Of course, the students are set free, and each of them obtains an office and the hand of his maiden besides. The luckless Rüpelmei is also liberated, being too much of a fool, to deserve even the Prince's scorn, who further decrees that the foolish town may keep their Burgomaster, as best suited to their narrow-mindedness.
MARGA.
Opera in one act by GEORG PITTRICH.
Text by ARNO SPIESS.
The first performance of this highly interesting little opera took place in Dresden in February 1894 and awakened the interest of every music lover in the hitherto quite unknown composer. Scenery and Music are of the colouring now common to modern composers, for whom unfortunately Mascagni is still the God, at whose shrine they worship.
The scene is laid in a Bulgarian village at the foot of the Schipka-Pass. Marga the heroine, a Roumanian peasant-girl has had a sister Petrissa, who, suffering cruel wrong at the hands of Vasil Kiselow, has cursed her seducer and sought death in the waves. Marga, who had vowed to avenge her sister, is wandering through the world in vain search of Vasil. When the curtain opens she has just reached the village, where Vasil occupies the most auspicious position of Judge. Thoroughly exhausted she sinks down at the foot of a cross and falls asleep.
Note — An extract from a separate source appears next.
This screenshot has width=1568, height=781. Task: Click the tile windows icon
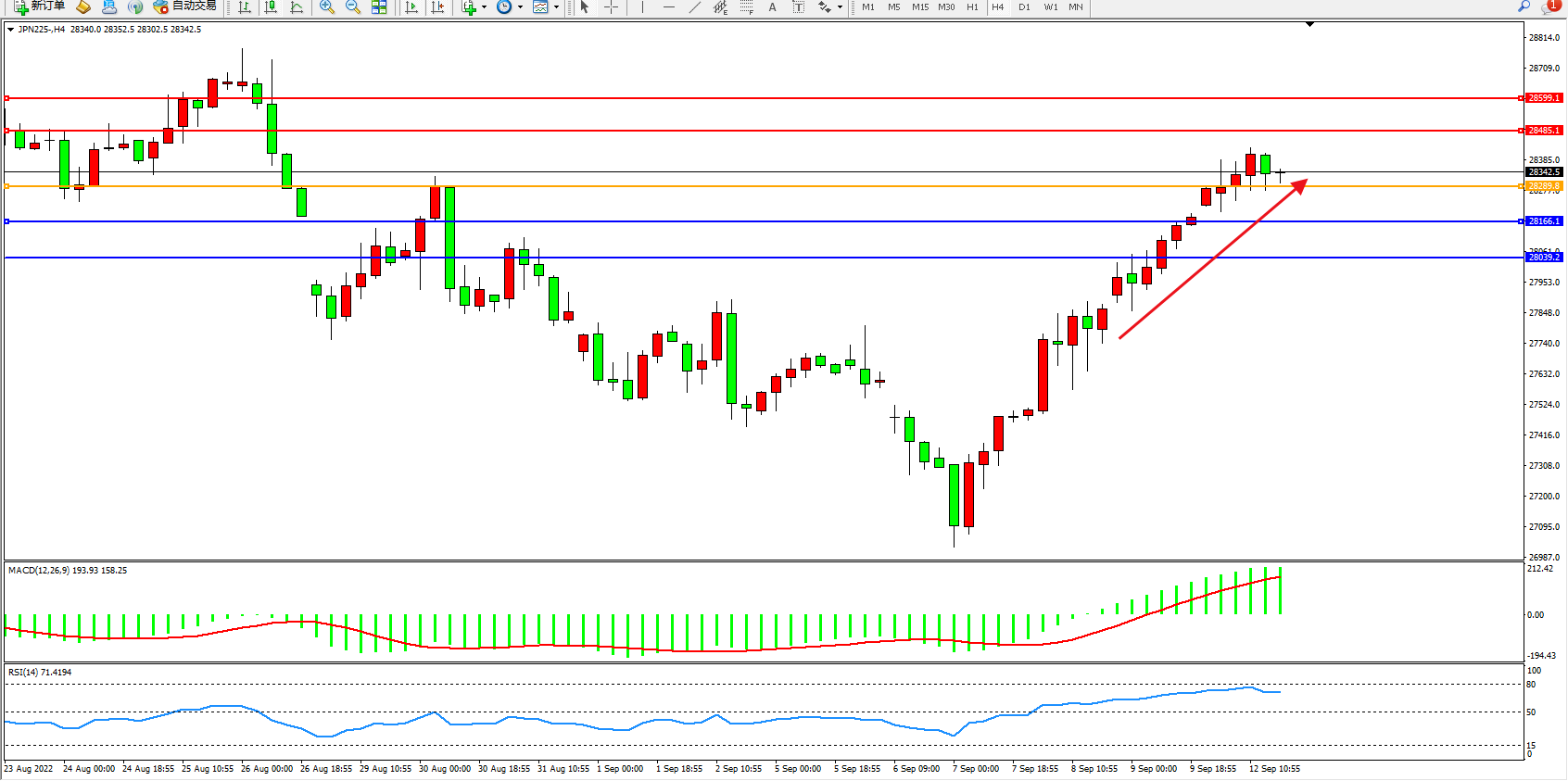pyautogui.click(x=379, y=7)
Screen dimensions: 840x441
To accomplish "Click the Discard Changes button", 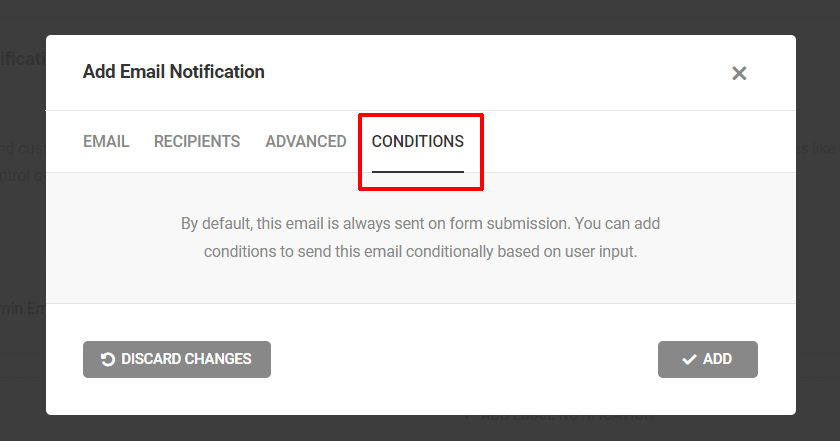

Vasil's son Manal, finding her thus, detects a wonderful likeness between the sleeping beauty and a picture, which he had found some time ago in the miraculous Sabor Cave, and which for him is the ideal of love and beauty.—This picture, a likeness of Petrissa had been hung there by Vasil in order to exorcise the curse of the unhappy virgin, but Manal has no knowledge of his father's misdeed.